Asparagus Frittata

Every time I hear the word frittata, I can only picture it in Harrison Ford’s voice in Morning Glory, a movie about a morning talk show. If you don’t know what I’m talking about click here and go to the 2:35 mark.

Anyway, I had a bunch of asparagus and mushrooms that needed using up, and I had a lazy morning one day. So, I decided to make myself a frittata. I used my cast iron skillet, and also baked the eggs in the oven to finish them off, but you don’t have to.

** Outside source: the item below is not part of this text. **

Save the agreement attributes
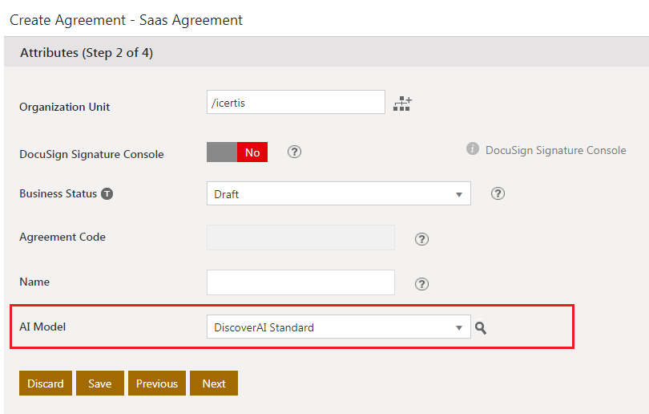Viewport: 649px width, 414px height. point(100,384)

The beauty of a frittata is that you can it using any ingredients you have in the house: vegetables, meat, cheese. You need cheese. You really do.

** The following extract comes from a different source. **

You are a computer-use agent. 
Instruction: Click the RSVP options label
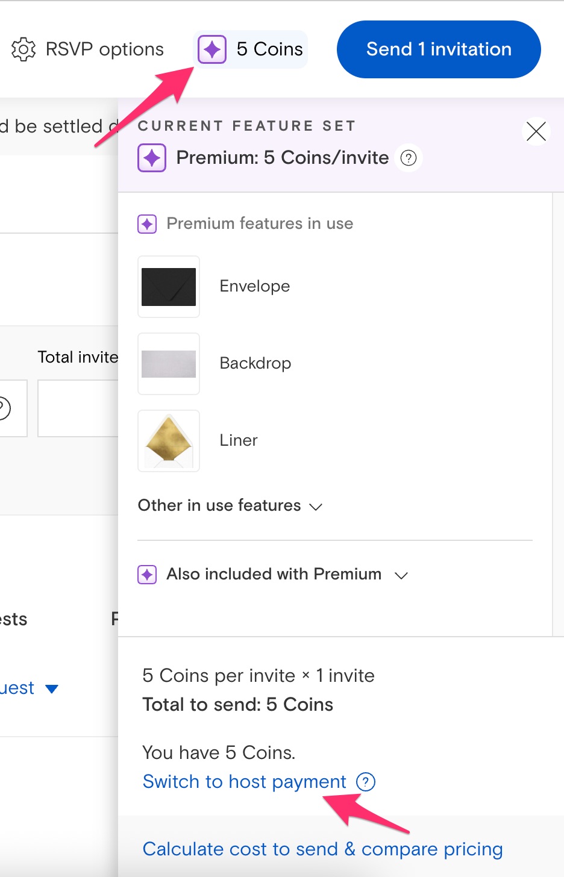tap(105, 49)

The vegetables of any frittata should be cooked off first, to take off the raw edge, because once the eggs are in the pan, they won’t need long to cook. Make sure your pan stays hot, once the vegetables are cooked, as “this is what makes the eggs really….fluffy.” (Another Morning Glory reference, sorry).

This breakfast dish really doesn’t take very long at all, and the bigger your skillet, the more people you can feet. I portioned this into thirds and ate it over 3 days. But it really is best enjoyed the day that you make it.


3 free range eggs
4 stalks of asparagus
4 medium button mushrooms
feta cheese
olive oil

  1. Preheat the oven to 180°C.
  2. Place the skillet over a medium heat, adding a drizzle of olive oil to the pan.
  3. Chop your asparagus into small circles, reserving the heads. Roughly chop the mushrooms.
  4. Add the asparagus to the skillet, cook for 4 minutes, then remove the heads of the asparagus and set aside. Add the mushrooms to the pan and cook for a further 3 – 4 minutes.
  5. In a small bowl, whisk the eggs with salt and pepper. Crumble as much feta as you like into the egg mixture. Pour the vegetables into the egg mixture, combine well, then add back into the hot skillet.
  6. Place the asparagus heads on top of the egg mixture, and cook for 1 – 2 minutes.
  7. Then put the skillet in the oven and cook for 7 – 8 minutes, until the top starts to brown. If you don’t have an oven, simply cover the pan and cook until the eggs are cooked all the way through (about 5 – 6 minutes). Serve immediately.